• TO DO: Pull from the data below each line where the word "agent" occurs, and copy it.

§ §

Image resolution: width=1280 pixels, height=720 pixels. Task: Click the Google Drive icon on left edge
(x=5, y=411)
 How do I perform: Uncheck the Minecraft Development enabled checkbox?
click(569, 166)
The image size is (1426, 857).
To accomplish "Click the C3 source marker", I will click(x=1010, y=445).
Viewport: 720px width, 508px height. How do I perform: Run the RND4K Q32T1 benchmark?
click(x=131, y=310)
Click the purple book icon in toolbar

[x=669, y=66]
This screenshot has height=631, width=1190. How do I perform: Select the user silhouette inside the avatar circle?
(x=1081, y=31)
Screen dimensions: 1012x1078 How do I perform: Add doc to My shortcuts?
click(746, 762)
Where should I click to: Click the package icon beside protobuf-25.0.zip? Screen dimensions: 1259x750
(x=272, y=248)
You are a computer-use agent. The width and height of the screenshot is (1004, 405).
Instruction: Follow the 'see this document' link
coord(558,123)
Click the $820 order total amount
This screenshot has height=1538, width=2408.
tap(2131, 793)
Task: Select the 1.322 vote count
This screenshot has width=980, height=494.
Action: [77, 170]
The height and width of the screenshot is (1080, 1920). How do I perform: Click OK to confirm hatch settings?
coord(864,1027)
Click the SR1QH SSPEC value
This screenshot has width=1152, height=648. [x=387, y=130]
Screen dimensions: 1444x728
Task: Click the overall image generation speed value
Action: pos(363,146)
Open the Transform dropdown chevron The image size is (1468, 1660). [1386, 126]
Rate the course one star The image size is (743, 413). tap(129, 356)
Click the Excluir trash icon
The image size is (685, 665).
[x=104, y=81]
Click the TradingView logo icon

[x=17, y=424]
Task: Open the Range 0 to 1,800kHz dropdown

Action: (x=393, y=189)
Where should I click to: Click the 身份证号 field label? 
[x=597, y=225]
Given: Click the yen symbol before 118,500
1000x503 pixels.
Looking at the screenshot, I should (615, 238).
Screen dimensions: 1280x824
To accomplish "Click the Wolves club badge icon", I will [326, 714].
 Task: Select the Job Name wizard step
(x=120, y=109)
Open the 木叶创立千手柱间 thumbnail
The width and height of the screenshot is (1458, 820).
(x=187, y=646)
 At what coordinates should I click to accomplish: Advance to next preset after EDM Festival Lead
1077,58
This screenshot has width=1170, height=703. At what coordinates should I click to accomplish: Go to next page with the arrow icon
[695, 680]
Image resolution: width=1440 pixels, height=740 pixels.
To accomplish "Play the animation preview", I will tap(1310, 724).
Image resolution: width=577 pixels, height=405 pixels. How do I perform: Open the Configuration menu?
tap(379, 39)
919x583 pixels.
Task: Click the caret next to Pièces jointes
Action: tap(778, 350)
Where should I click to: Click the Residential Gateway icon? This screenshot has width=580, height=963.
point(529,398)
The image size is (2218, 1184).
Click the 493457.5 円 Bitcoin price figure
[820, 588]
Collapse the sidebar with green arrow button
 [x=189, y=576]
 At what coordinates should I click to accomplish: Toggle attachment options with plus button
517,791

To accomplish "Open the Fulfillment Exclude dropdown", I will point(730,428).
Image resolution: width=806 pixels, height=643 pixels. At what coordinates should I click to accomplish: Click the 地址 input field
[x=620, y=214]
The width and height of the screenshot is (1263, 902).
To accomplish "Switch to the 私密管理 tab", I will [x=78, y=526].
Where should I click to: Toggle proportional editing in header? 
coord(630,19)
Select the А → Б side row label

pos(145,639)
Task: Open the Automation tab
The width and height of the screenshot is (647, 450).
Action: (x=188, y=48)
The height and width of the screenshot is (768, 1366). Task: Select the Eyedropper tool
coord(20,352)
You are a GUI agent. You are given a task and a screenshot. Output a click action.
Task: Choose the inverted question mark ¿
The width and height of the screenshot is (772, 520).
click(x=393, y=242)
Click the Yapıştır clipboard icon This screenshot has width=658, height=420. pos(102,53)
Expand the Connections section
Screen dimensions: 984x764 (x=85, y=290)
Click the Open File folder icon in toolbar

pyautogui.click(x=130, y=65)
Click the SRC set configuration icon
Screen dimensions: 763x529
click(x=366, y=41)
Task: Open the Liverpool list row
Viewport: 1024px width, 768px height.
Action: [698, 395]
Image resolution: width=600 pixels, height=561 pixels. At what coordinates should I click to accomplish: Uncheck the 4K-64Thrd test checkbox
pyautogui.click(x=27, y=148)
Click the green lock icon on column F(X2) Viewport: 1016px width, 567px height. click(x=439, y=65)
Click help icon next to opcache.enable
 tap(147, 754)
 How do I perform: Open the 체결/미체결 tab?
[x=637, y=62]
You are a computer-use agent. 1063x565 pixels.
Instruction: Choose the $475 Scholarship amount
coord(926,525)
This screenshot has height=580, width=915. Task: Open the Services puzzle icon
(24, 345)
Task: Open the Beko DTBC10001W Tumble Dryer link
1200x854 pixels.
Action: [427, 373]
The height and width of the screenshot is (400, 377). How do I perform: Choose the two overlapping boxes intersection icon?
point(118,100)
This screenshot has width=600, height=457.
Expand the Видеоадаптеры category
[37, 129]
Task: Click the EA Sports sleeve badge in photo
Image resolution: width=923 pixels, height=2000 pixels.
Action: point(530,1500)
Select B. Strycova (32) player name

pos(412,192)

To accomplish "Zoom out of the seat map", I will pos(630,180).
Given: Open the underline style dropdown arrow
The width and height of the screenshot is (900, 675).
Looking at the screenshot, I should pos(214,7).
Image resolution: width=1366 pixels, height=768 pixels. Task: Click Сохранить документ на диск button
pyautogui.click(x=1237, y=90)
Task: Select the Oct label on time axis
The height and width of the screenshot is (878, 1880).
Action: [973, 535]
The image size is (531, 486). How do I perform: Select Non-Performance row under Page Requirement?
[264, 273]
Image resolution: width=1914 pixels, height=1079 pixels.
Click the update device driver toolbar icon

§ §

• SOLUTION BELOW:
You are a computer-use agent. The width and height of the screenshot is (1004, 405).
You are a GUI agent. You are given a task and a screenshot. Output a click action.
You are a computer-use agent. 1063x565 pixels.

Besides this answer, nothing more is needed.